One in five women who use sunbeds are ‘tanorexics’

One in five young women who use sunbeds are addicted to the high dose of ultraviolet radiation that leaves them bronzed, warns new research.

The ‘troubling’ findings suggests that ‘indoor tanning dependency’ is worryingly common in young women, especially in those with depression, experts said. 

The survey of young women who have used indoor tanning at least once in the past year showed that more than one in five of them have signs of being addicted to the high dose of UV radiation.

And women with symptoms of depression were three times more likely to meet the criteria for having a tanning dependence.

Experts warn the findings should be a red flag to doctors who may prescribe sunbed tanning to people who suffer from seasonal affective disorder (SAD), rather than offering them a light box free of cancer risk. 

Experts warn doctors need to do more to teach people about the dangers of tanning – particularly young women and people with depression who appear to be most susceptible to tanning addiction


For years, doctors have been prescribing sunbed tanning to people with seasonal affective disorder (SAD). 

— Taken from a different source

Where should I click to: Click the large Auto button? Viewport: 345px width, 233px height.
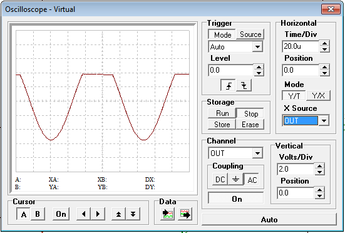(269, 219)
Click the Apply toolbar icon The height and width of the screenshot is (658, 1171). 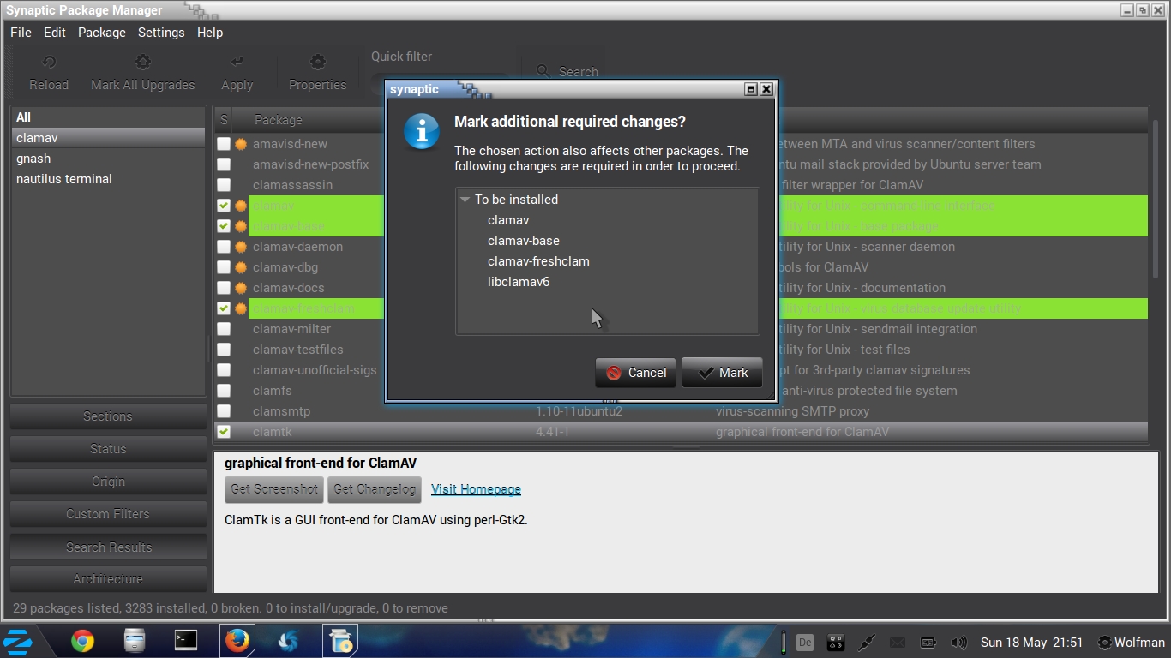click(237, 63)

The disorder affects people in the winter, when the temperature drops and the days become darker. Changes in light, body temperature and vitamin D levels lead to seasonal depression. 

A common treatment is a dose of light and warmth, which can be found in the form of a light box. 

However, there are scores of doctors who report improvements in their patients after visiting sunbeds. 

But experts warn the prescription is irresponsible given the high risk of melanoma. 

This new study by Georgetown also highlights the propensity for women and people with depression to become hooked on the dangerous activity. 

The findings from Georgetown University Medical Center, published online by the journal Cancer, Epidemiology, Biomarkers and Prevention, suggest that for some young women, education about cancer risks from tanning may not be enough to make them stop.

Research leader Dr Darren Mays, assistant professor of oncology at Georgetown, said: ‘It’s troubling. We know that tanning, especially early in life, increases the risk of skin cancers, and is associated with early-onset cancers.’ 

One indoor tanning exposure increases the risk of melanoma by around 20 percent, and increases the risk of non-melanoma skin cancer by 29 to 67 percent. With each additional indoor tanning exposure, the lifetime cancer risk increases by about one or two percent.

Indoor tanning currently accounts for about 10 percent of melanoma and non-melanoma skin cancers in the US.

Dr Mays said indoor tanning is more harmful than tanning outdoors because tanning beds can deliver higher levels of UVA and UVB light.

While figures from the Centers for Disease Control and Prevention have shown that indoor tanning has been declining overall, about 15 percent of young adult non-Hispanic white women in the US reported tanning in the past year.

For women ages 17 to 18, the rates are higher: 20 percent to 25 percent of that group reported tanning.

Dr Mays said: ‘It’s promising that the rates have declined, but there are subgroups where it remains a pervasive behavior.’ 

His team surveyed 400 non-Hispanic white women between the ages of 18 and 30 and had been tanning in the last 12 months. 

Those who met the criteria for indoor tanning dependence were more likely to weigh the perceived benefits, such as an improved appearance, over the perceived risks, including developing cancer.

But the strongest association the researchers observed was between indoor tanning dependence and depression.

Previous studies have shown frequent tanners show a preference to UV light even when blinded, and experience a dopamine response in their brains similar to other addictions.

Other research in mice has also found that UV light stimulates an opioid response in their brains.

Dr Mays said: ‘The opioid activation pathway is a really interesting area that we want to learn more about.’

He says it has implications for reducing indoor tanning, particularly among young women.

Dr Mays added: ‘We tested interventions that were about risk communication, but for this population with tanning dependence, the thing that stands out to us was not only the association between attitudes and beliefs, but their depressive symptoms.

‘The intervention model needs to go above and beyond informing about risks to include treating those symptoms.’

He said further research may find a combination of counseling and medications may be best for treating tanning dependence, similar to other addiction treatments.